1月の第1週も終わり、そろそろ4月からの新入社員研修の準備を始めている企業も多いのではないだろうか。


ただどうも見ていると、新入社員研修は、毎年同じ内容、同じ時間配分で実施している企業が多いように私は感じている。


もちろん、しっかりと学習目標を設定し、それを達成するためのプロセス(ストーリー)と学習目標の達成を確認する方法や基準を確立しているのであれば、毎年同じプログラムでも構わないと思う。


とは言うものの、新入社員は毎年少しづつでも違っているはずなので、その能力や考え方、成熟度などに合わせ、研修プログラムの内容や時間配分などの微調整は必要になるだろう。


一般的に新入社員研修は、毎年同じプログラムを実施していれば大丈夫なように思われがちであるが、私は新入社員研修は研修の中でも難しい部類だと考えている。


私自身、企業内の人材開発部門にて10年間、新入社員研修に携わってきた。

別の担当者が企画した新入社員研修に一緒に取組んだこともある、また自分自身も主担当として研修内容を企画し、実行した経験もある。


そこから言えることは「新入社員研修は楽にやろうと思うと、とても楽に出来る研修だが、将来を担う新入社員を、企業のためにも、本人のためにも一定レベルまで引き上げるという目的に本気になって取り組むと、とてつもなく労力がかかり、難易度も高い研修にあたる」ということである。


多くの企業では、新入社員研修は少なくても1ヶ月、長い場合にはトヨタのように1年間、新入社員研修を行う企業もあり、様々である。

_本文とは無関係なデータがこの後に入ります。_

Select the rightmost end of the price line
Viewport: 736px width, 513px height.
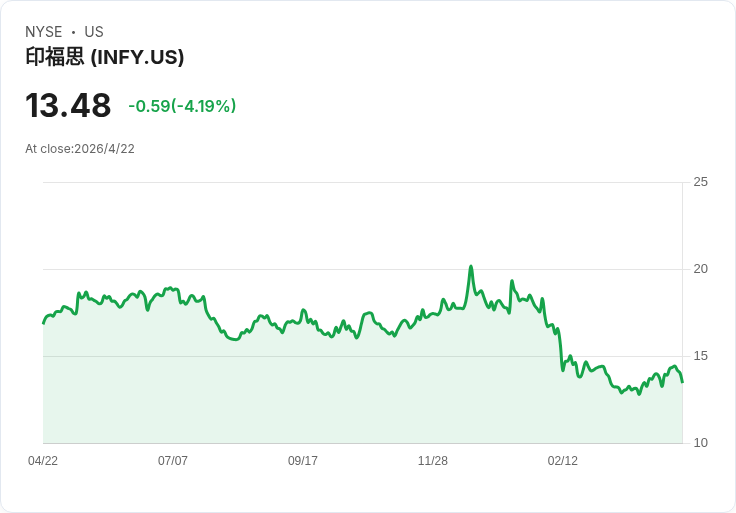[682, 381]
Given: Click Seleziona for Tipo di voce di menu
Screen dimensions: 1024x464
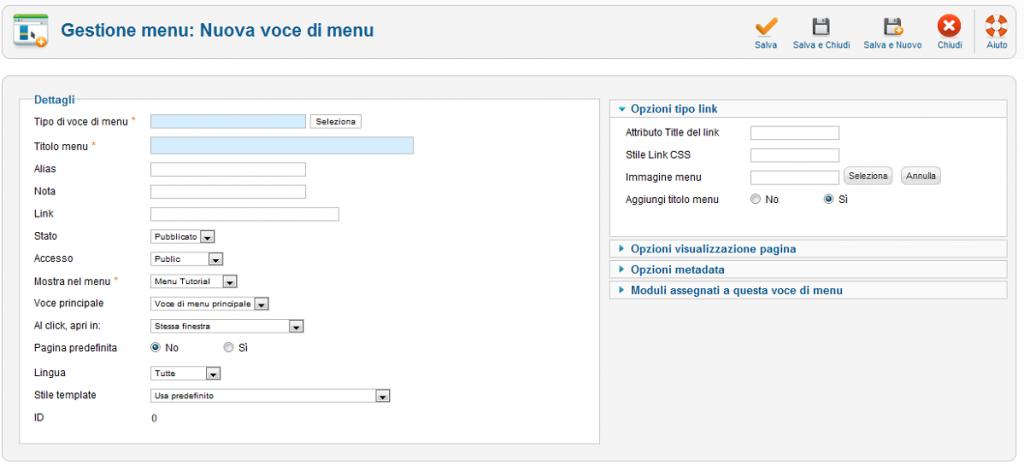Looking at the screenshot, I should [336, 122].

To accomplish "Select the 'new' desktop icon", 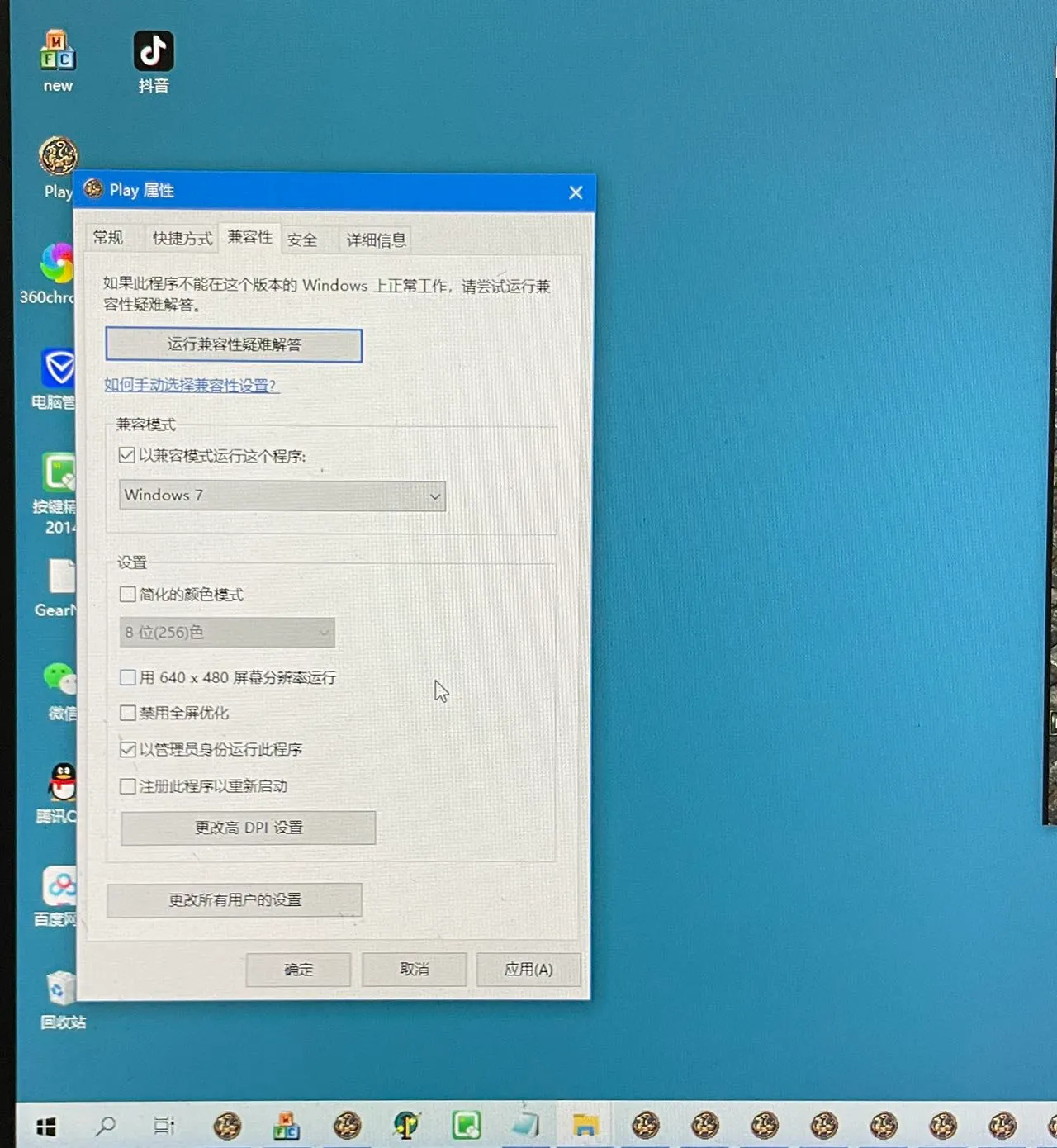I will coord(58,53).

新入社員研修の長さについては、企業の考え方や現場のOJT力、人材育成部門の企画実行力によって変わるため、その長短について述べるつもりは一切ない、ただ一般的に比較的長い期間であることから、「誤魔化しが効きやすい」というのが現実なのである。


「誤魔化す」という過激な表現を使っているが、要は学習目標や達成プロセス、評価方法や基準が曖昧でも比較的期間が長いため、様々なプログラムを並べるだけ、詰め込むだけで、「何とかなってしまう」ということ。


例年通りで良い、面倒なことはしたくない、何とか誤魔化してやれば良いと考えておられるのであれば、ここから先は読んで頂く必要はない。

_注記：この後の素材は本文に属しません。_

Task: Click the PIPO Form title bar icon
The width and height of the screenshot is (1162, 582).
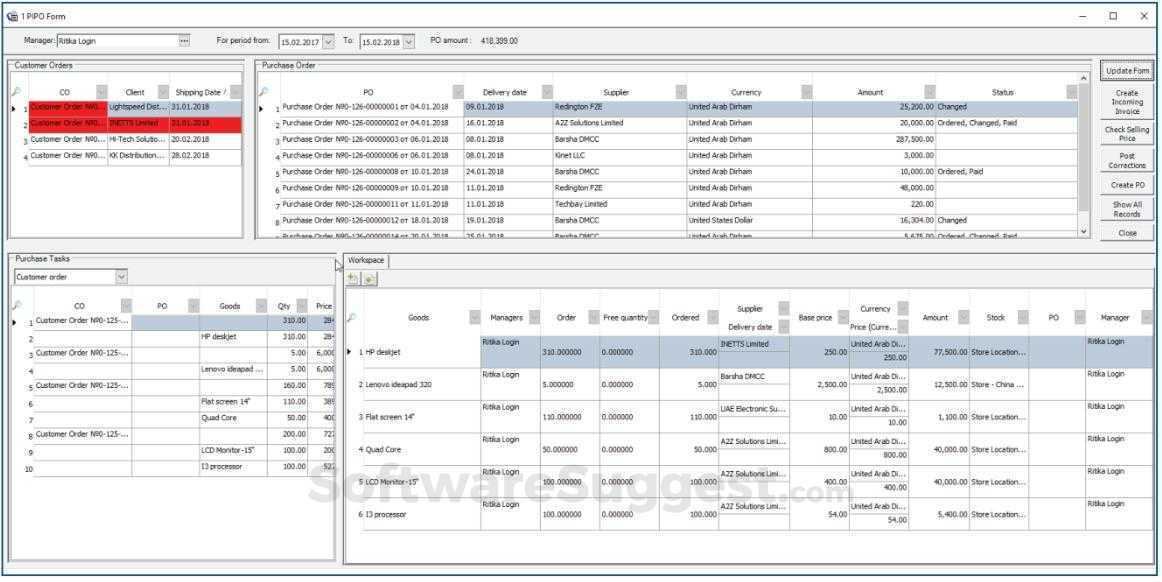Action: [12, 16]
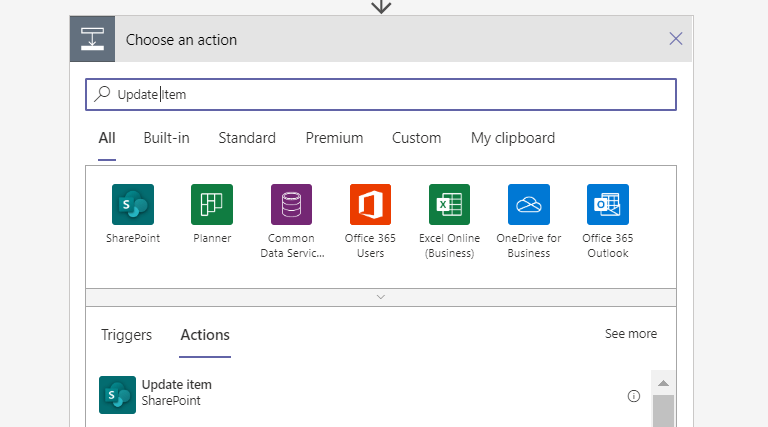Click the See more link
The width and height of the screenshot is (768, 427).
pyautogui.click(x=630, y=334)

ただ新入社員研修が上手くいかない、もやもやが消えない、社内で新入社員が育ちにくい、現場からもっと教育をしてから配属してくれといった声などがあるのなら、以下の点を留意して企画実行をして頂ければと思う。


まずは、新入社員をどのレベルまで持っていくのか、その目標やゴールを決めることから、スタートすべきと考える。この時点では、全体的なイメージで構わない。


そのうえで、入社予定の新入社員の現状分析をしてみる。

知識、能力、考え方の区分で、そのレベルや特徴を分析、把握する。

能力については、特にコミュニケーションスタイルやレベルは要注意である。


これらを経て、最初に行った目標やゴールイメージを知識、能力、考え方の区分ごとに分解して、具体化する。

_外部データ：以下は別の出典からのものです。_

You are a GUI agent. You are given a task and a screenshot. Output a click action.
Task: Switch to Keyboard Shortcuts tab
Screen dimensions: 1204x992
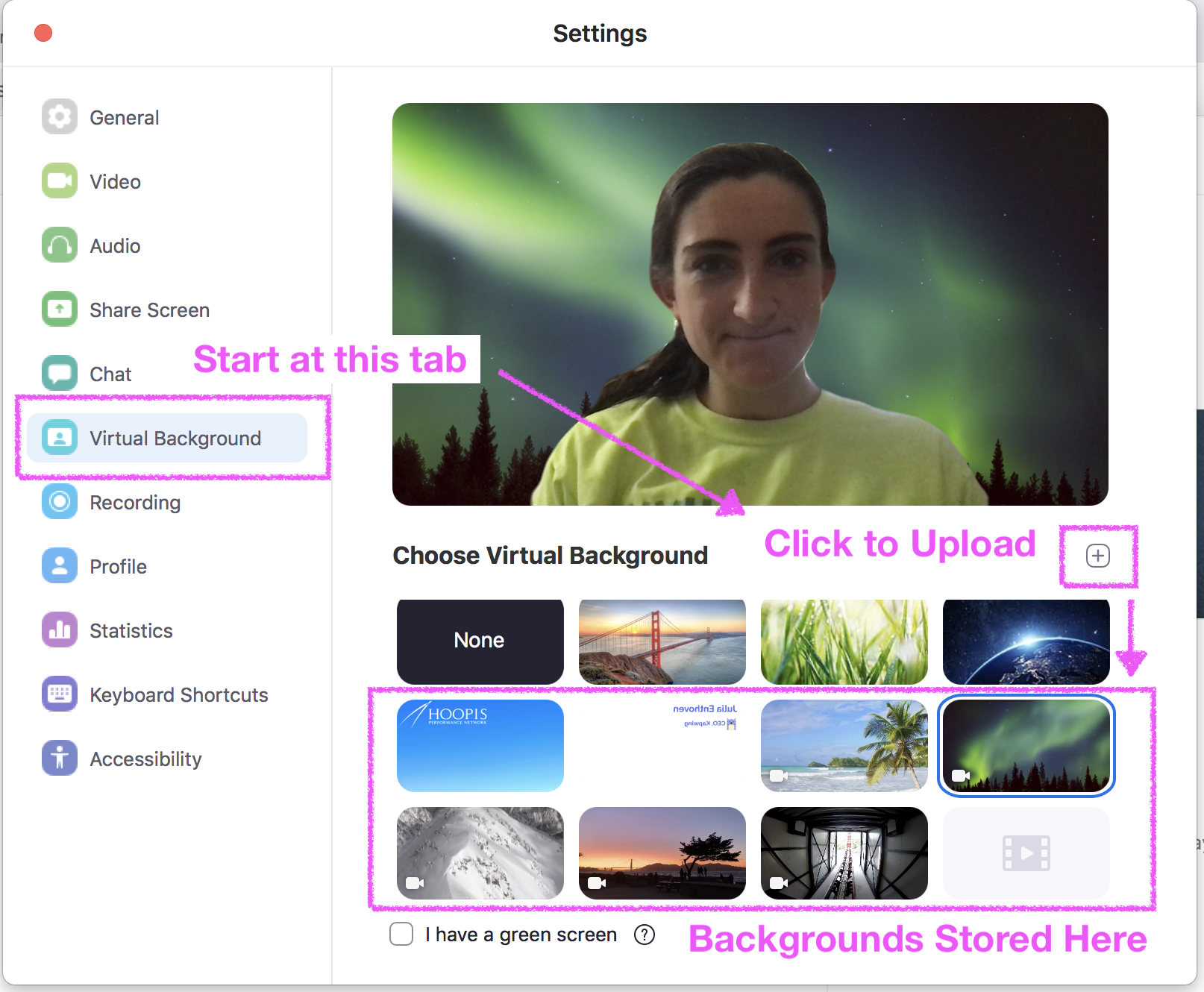point(178,695)
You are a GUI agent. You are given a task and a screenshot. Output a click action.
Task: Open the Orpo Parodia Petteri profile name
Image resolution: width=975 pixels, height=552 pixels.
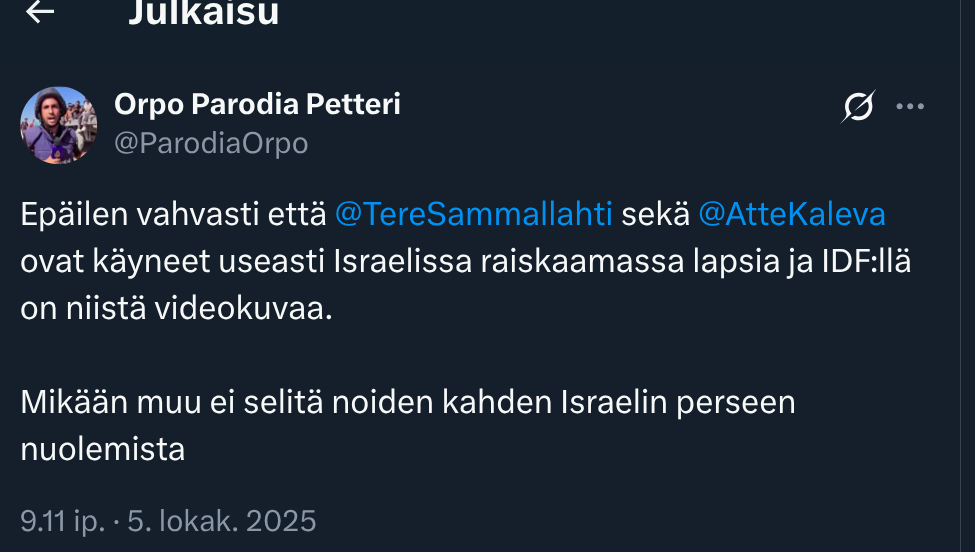pyautogui.click(x=257, y=104)
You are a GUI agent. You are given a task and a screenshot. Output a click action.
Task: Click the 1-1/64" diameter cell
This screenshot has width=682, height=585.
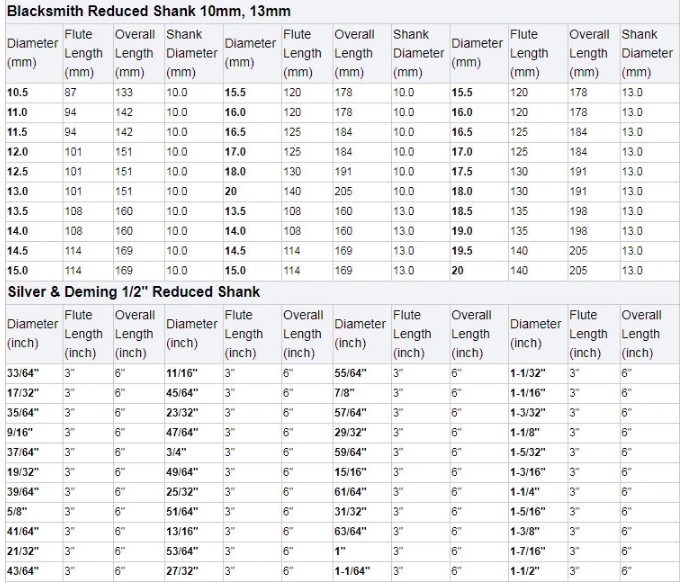pyautogui.click(x=352, y=571)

要は知識、能力、考え方、それぞれの区分において、新入社員研修が終わった時点で、どのようになっているべきかという「学習目標」を設定するということである。


そして、それぞれの学習目標が達成できたかどうかの評価方法や基準を決めることになる。


評価の方法としては理解度テストでも良いし、行動をチェックするようなもので構わない。


ここでの肝は、評価基準である。

テストでの点数であれば簡単だが、行動レベルを評価をするには基準をしっかりと設定しなければ、評価者によってバラつきが発生するリスクがあるということ。


そして、最後に知識、能力、考え方それぞれの学習目標を達成するためには、今の新入社員の現状から何をどう教育するのかという研修内容やプログラムを検討していくことになる。


つまり、ビジネスマナー研修に何時間、商品知識の研修に何時間という具体的なプログラム内容と時間が決まるということだ。


詳細プログラムの決定にあたっては、研修内容の見直しや講師への細かい要請、それぞれのプログラムの関連性や繋がり、流れやストーリーも考慮して、内容、時間配分、日程などを決めていくことになる。


そして、これで終わりではなく実際に新入社員研修がスタートすると、企画者が自ら決めた目標を達成させるため日々の研修内容の確認し、新入社員の様子や反応を見ながら、場合によっては追加プログラムを導入したり、内容の変更、研修順序の入れ替え等を行いながら、目標に向けて調整していくのである。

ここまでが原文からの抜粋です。